Exercise aim – Report each line of the listing that carries the word "Open".

*** Records for processing ***

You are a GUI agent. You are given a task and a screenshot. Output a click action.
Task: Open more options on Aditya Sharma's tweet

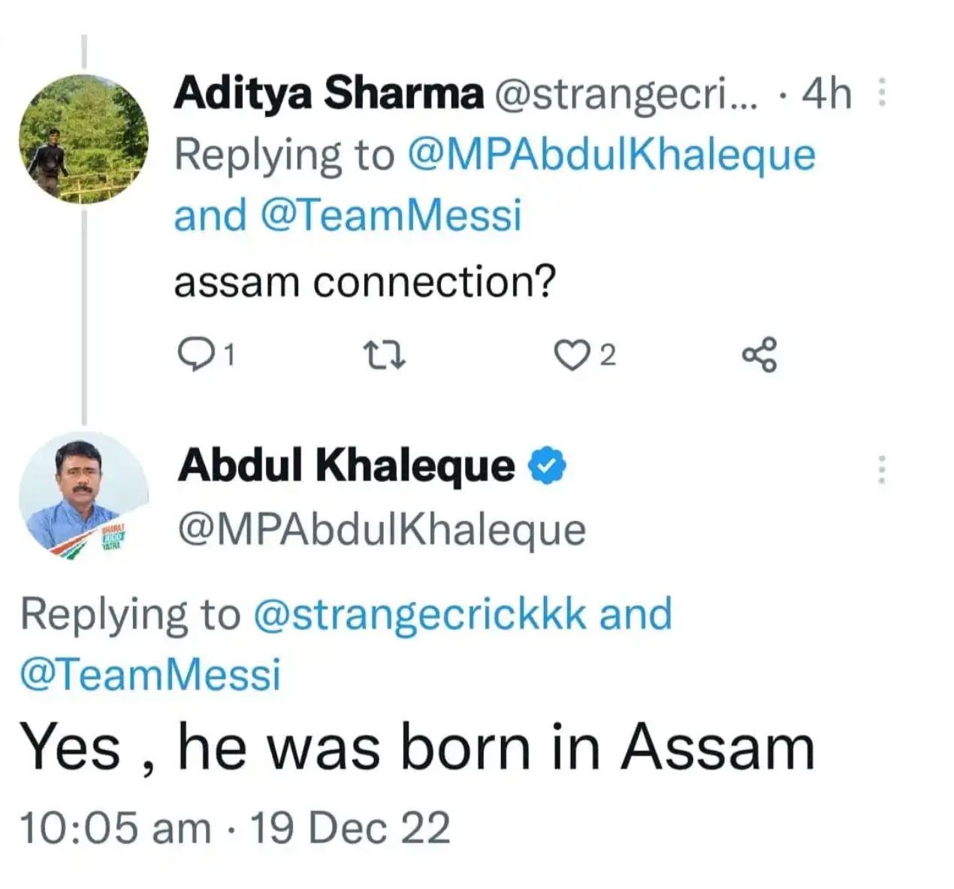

***
*** Records for processing ***

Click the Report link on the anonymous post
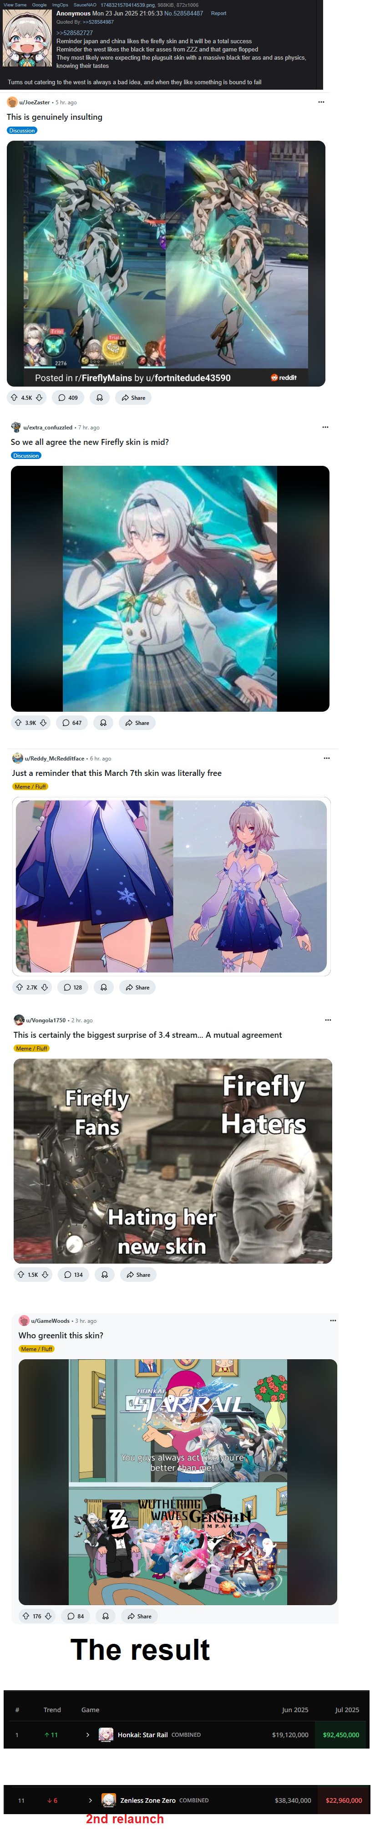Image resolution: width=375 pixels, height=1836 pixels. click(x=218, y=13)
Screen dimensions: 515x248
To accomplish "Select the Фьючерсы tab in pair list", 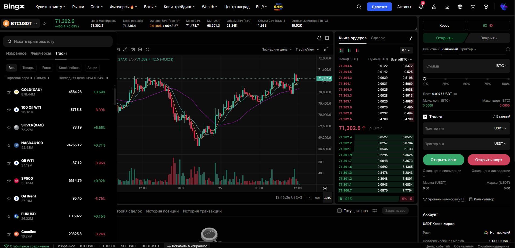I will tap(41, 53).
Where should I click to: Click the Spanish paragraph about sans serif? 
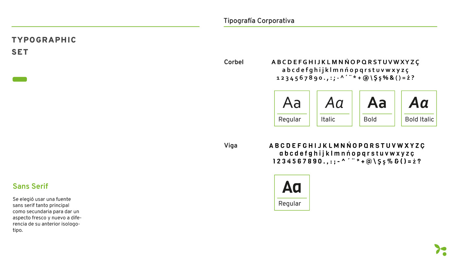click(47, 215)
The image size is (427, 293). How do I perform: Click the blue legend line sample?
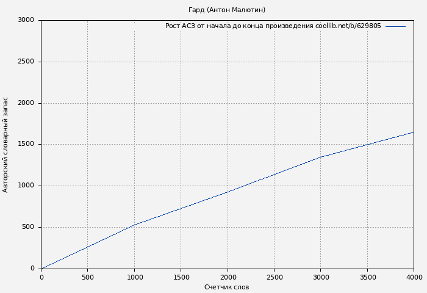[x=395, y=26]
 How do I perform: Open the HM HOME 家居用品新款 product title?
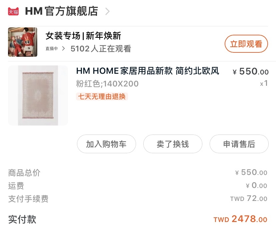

***

Exercise response –
Task: Open more options on Aditya Sharma's tweet
 How do I perform: Open the HM HOME 家居用品新款 product title?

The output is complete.